La primavera fue recibida con la última nevada, dándole otro aspecto a la ciudad cuyos matices desaparecían bajo la nieve. Los fines de semana transcurrían rápidos. Igual que las cabinas del teleférico, poco a poco, las líneas de mi vida se iban conectando con las vidas de otros. Al explorar La Paz y El Alto me encontré en eventos donde falsas cholitas luchadoras vestían polleras y trenzas postizas como disfraces a prueba de turistas enfocados en tomar fotografías, más que mirar la cosa en sí.
Durante meses estuve sumergida en una ciudad que serpentea cual hidra de incontables cabezas, que devora a su paso mujeres, niños, hombres, cuyos rostros se pierden entre las fotocopias de desaparecidos hasta ser un papel más que se traga la ciudad, ante la mirada esquiva de los gobernantes y la policía.

Finalmente comprendo que El Alto es un dragón de Komodo que avanza con torpeza, pero a gran velocidad; una ciudad-lava, toda la gente que sobró y pudo encontrar en el extenso Altiplano un hogar, una guarida, forjando su propia identidad. En ningún lugar me sentí más extranjera, no se parece a otro sitio en que haya estado.
Desde chica los viajes fueron para mí una forma escape, una necesidad de aprender y comprender el mundo, un reencuentro: viajar sola es un gran regalo que se da una misma.
Sartre escribió acerca de la puerta que se dibuja en la pared al momento de continuar: «Algo comienza para terminar: La aventura no admite añadidos… Aceptaría revivirlo todo, en las mismas circunstancias pero una aventura no se empieza de nuevo ni se prolonga, es innegable, tampoco haría nada para evitar su aniquilación, porque me gusta que pase».

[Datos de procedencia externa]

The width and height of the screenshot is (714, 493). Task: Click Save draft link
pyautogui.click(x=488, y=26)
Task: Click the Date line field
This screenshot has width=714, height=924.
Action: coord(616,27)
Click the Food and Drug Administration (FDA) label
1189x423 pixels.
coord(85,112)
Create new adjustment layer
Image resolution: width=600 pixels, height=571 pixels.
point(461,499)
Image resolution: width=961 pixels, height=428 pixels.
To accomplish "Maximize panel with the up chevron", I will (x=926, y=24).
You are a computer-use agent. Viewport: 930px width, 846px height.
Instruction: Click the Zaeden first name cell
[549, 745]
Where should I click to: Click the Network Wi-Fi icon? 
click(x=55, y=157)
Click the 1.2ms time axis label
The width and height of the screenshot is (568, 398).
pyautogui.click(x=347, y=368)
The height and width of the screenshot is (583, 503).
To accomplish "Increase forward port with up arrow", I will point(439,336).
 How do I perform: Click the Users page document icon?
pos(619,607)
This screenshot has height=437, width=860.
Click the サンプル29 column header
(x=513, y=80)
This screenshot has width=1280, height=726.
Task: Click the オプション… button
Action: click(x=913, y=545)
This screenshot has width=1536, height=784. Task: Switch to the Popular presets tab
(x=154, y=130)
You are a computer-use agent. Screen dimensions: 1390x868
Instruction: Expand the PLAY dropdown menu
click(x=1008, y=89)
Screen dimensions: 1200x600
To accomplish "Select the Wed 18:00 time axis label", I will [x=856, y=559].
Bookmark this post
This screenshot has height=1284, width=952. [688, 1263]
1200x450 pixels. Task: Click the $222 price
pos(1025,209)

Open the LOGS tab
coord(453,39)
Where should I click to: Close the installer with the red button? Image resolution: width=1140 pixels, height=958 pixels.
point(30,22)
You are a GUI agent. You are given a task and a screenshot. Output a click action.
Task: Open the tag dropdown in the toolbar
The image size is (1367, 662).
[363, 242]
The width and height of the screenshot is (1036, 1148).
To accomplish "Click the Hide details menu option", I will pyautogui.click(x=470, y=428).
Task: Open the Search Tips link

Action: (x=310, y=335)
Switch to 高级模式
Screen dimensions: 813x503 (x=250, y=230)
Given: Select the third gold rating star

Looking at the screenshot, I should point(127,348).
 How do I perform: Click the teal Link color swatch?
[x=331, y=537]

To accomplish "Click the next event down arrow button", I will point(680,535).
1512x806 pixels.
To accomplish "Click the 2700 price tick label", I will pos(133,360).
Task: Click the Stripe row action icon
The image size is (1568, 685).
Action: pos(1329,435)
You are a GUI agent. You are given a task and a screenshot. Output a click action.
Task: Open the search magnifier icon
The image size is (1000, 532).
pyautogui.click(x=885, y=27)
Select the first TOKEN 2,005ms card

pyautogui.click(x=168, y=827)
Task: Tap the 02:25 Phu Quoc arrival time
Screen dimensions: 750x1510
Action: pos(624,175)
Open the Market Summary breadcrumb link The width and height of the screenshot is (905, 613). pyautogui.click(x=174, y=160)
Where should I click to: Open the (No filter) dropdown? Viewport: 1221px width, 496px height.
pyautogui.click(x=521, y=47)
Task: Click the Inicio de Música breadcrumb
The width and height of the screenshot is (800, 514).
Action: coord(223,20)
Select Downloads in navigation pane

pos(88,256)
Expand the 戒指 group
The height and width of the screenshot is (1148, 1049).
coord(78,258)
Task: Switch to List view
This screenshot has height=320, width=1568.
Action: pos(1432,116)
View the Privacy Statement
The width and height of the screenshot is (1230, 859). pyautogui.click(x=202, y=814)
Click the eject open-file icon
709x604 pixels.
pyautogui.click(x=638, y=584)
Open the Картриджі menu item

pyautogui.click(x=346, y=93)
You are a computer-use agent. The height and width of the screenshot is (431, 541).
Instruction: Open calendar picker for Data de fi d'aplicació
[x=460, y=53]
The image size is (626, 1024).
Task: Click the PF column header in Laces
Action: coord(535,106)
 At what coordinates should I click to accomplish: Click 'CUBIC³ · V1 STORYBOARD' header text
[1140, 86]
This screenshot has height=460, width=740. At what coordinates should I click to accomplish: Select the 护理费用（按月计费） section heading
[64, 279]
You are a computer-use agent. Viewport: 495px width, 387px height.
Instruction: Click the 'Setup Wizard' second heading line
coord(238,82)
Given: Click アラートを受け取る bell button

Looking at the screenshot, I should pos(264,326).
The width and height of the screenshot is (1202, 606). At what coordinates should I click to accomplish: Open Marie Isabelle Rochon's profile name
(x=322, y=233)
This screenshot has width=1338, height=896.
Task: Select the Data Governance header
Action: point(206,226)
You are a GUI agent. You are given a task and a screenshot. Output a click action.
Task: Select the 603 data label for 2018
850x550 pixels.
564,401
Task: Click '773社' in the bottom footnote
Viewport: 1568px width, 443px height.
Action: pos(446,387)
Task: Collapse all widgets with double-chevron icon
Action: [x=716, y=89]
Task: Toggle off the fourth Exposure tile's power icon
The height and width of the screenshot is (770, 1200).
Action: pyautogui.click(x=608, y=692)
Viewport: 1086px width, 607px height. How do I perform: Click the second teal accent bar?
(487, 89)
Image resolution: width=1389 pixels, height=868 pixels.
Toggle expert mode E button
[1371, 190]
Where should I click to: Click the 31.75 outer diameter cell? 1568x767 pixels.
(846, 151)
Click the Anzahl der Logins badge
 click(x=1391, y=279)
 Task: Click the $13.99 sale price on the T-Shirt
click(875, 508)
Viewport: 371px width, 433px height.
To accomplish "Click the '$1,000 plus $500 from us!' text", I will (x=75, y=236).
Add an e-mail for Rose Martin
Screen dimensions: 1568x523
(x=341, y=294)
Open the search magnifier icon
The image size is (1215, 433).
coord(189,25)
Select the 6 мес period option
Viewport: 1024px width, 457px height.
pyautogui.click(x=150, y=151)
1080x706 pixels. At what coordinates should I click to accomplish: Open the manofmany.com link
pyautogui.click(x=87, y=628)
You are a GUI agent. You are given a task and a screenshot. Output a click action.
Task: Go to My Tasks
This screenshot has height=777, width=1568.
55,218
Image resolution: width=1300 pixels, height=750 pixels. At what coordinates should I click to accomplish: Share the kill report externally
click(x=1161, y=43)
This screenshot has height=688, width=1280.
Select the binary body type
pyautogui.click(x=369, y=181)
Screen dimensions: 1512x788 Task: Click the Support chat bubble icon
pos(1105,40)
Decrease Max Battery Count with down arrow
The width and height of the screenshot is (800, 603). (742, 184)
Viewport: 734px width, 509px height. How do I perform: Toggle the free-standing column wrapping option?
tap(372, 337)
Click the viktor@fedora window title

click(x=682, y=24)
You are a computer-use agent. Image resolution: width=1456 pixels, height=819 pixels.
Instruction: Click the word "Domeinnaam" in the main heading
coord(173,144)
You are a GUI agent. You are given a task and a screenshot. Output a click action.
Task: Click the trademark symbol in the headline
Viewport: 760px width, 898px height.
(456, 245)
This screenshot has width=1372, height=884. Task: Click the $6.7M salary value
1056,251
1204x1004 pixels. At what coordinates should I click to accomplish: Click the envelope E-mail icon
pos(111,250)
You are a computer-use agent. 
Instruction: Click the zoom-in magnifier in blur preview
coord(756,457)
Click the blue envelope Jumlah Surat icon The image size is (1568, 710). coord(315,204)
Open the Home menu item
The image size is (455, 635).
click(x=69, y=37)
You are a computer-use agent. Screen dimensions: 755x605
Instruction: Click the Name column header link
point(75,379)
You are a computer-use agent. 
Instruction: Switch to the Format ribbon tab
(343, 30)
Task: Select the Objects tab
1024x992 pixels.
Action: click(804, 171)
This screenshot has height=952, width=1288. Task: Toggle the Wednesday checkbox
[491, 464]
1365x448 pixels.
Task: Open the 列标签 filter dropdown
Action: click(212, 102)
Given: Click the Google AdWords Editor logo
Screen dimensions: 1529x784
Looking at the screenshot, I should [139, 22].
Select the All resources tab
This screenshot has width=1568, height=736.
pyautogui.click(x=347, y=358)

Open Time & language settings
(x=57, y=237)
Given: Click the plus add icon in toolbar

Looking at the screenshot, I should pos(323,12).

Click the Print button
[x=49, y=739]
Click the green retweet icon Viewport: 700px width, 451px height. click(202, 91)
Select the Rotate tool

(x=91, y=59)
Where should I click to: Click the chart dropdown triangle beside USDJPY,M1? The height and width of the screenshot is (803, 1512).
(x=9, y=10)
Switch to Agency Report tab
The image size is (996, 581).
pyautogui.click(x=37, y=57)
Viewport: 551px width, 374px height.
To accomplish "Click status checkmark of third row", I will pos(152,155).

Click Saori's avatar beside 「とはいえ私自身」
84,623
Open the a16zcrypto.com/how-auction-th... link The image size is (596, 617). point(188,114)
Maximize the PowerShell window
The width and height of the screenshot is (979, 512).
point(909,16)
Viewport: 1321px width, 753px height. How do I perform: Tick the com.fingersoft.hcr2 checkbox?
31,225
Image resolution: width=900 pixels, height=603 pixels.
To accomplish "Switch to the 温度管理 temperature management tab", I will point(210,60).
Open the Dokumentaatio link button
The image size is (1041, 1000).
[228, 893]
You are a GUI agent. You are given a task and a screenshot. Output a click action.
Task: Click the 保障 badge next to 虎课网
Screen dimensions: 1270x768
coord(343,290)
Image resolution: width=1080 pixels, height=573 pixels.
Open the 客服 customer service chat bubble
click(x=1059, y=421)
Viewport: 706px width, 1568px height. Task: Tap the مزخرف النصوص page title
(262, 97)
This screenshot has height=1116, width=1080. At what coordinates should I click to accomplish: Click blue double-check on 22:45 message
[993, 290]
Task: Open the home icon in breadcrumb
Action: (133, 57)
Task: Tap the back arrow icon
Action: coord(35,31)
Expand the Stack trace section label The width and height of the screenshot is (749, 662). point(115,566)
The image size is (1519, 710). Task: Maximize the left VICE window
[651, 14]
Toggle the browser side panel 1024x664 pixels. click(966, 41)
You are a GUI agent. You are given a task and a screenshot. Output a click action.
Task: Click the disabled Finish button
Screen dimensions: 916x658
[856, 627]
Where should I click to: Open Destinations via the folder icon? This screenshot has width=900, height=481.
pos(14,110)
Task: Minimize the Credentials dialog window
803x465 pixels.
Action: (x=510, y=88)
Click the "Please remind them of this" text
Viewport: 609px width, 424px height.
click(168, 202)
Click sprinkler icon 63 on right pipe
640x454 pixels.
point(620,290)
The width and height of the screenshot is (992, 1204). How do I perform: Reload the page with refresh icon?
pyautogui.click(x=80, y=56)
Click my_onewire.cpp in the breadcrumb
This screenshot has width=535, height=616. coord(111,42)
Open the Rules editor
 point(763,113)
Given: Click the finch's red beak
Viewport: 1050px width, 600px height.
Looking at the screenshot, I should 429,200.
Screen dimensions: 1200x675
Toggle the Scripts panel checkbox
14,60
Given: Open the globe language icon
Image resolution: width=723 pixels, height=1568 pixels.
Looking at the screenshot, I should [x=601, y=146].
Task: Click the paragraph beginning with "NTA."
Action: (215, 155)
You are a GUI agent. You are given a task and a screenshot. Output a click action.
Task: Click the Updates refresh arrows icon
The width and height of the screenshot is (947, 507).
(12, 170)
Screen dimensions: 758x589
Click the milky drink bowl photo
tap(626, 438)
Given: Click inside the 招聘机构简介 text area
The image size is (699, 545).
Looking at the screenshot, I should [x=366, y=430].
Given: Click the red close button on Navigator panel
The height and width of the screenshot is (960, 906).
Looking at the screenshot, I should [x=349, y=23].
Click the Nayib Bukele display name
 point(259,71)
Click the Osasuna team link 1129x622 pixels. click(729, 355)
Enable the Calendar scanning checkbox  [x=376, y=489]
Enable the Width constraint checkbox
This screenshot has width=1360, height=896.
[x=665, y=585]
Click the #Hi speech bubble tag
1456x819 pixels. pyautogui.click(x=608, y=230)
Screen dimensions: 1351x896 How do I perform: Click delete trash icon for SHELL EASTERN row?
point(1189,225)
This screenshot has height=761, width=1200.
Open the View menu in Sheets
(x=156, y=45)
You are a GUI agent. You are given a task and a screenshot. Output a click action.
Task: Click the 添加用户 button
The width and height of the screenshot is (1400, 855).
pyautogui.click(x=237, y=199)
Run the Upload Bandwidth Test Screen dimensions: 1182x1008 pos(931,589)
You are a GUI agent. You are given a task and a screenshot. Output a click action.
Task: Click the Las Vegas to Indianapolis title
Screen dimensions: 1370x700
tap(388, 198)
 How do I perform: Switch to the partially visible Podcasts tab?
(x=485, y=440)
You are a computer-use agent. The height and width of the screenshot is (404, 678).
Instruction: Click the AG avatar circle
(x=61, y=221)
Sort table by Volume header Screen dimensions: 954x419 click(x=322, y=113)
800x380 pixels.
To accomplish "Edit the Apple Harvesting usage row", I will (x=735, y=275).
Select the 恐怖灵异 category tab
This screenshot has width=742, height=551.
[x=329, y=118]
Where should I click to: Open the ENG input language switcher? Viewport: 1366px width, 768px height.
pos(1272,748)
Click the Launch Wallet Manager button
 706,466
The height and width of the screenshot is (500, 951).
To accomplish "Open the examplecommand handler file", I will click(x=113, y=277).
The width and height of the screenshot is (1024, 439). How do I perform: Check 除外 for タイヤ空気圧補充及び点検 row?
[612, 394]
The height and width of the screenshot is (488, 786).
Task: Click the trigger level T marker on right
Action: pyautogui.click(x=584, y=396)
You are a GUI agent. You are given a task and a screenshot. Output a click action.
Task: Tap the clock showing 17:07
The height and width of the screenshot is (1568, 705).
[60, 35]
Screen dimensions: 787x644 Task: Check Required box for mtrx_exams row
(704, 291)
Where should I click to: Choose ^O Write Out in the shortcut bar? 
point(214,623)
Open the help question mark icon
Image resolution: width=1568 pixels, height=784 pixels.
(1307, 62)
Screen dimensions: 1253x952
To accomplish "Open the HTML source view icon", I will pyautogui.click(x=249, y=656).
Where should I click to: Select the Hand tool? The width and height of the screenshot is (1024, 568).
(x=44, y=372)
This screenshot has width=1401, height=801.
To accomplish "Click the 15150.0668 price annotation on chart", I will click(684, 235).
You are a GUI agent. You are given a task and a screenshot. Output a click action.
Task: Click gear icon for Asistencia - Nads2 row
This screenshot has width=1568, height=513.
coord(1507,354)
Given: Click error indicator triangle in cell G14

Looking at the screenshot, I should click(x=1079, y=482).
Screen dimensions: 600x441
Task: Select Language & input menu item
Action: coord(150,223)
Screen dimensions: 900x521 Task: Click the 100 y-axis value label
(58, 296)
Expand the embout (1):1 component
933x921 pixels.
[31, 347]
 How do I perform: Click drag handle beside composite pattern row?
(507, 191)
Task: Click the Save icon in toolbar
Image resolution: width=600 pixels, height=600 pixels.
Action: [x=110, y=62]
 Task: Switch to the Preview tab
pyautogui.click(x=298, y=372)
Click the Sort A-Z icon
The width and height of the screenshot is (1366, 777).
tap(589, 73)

El Alto despierta antes de la salida del sol, si es que acaso en algún momento duerme; las mujeres de forma esférica se cubren de mantas, chompas y polleras para salir a dar la cara agreste al frío; a esta hora las cholitas cristianas ya se encuentran bailando frente a la Ceja; la feria de la 16 de Julio ya ha comenzado, entonces habrá que atravesarla por los espacios más angostos que puedan encontrarse. La ciudad se sobrevive a sí misma, al caos, pero todo se calma, se silencia de inmediato cuando miras las montañas nevadas.
Bebo una Inca Kola en la feria antes de tomar el bus de retorno al centro de mi mundo, lugar en el cual fin y comienzo son la misma cosa.